Me: You're right, bud. A song could be a prayer. Do you want to sing?
Finn: Yeah. (very confidently and definitively)
Me: What do you want to sing?
Finn: Jingle Bells.
(and then he began to sing, very quietly, very reverently) Jingle bells, jingle bells, jingle all the way. Oh what fun it is to ride in a (mumble mumble) sleigh-hey!
Amen.
Me: Amen.
Anyway, all this is on my mind because that accident was the first of several incidents that called upon new parenting skills—skills of helping Finn deal with the world beyond our home, a world we can't control. And now, since moving here, those skills are constantly in demand. He has, somewhere in recent months, become a full-fledged kid, and we are constantly negotiating the boundaries between freedom and oversight, between giving him space and keeping him close, between helping him interpret the social situations he encounters and letting him figure it out.
Now we have a yard—can he go out alone if I'm on the porch?
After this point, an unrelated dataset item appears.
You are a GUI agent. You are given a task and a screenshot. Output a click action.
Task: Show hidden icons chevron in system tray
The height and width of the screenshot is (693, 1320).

What if I'm inside, or upstairs with Willa? How often do we check in? He's fast and confident on his bike, easily able to ride to town. But how far ahead of us do we let him get? We live on a campus where there are lots of faculty kids, who have lots of freedoms. Can he go outside with them after dinner? What if our neighbors are there, two older, responsible, kind girls? Or what if another faculty boy is there, also older, not-so-responsible and not-so-kind?
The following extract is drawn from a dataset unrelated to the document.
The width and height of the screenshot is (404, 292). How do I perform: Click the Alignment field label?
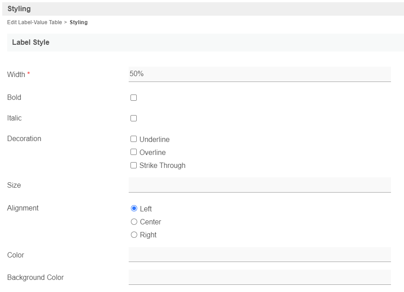point(23,208)
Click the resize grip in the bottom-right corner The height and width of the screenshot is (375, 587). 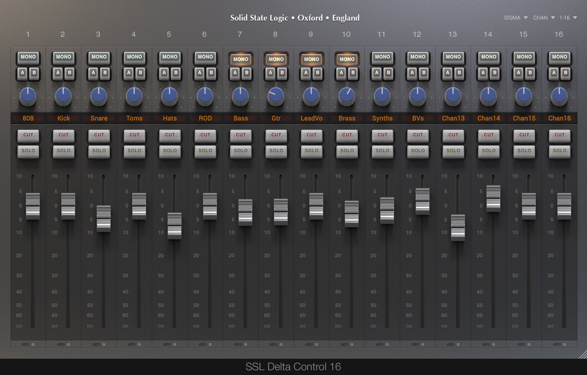tap(582, 354)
This was Finn's first week of preschool, a new social world he is entering without us. And although it is a very safe, nurturing environment, and I really have no fears for him, it is still bittersweet to let him go, knowing he'll experience things I might never know about. I'm thankful for his long periods of play at home, time that I can observe and listen in on, getting a sense of what's on his heart. And I'm thankful for our ritual of "thank yous" before bed. Tonight's list? "Thank you for my bike, thank you for xxxx (the not-so-responsible and not-so-kind boy), and thank you for sitting like a pretzel!" (collapsing in giggles) I think we're going to be just fine.
1 comment:
He seems so BIG. I can't believe that he's less than a year older than Callie.
Also, I totally feel you on the whole balancing independance and protection thing. Thankfully (ha!) because of the way that Callie's birthday falls, she won't start school until next year. She could totally handle it, but I'm not ready.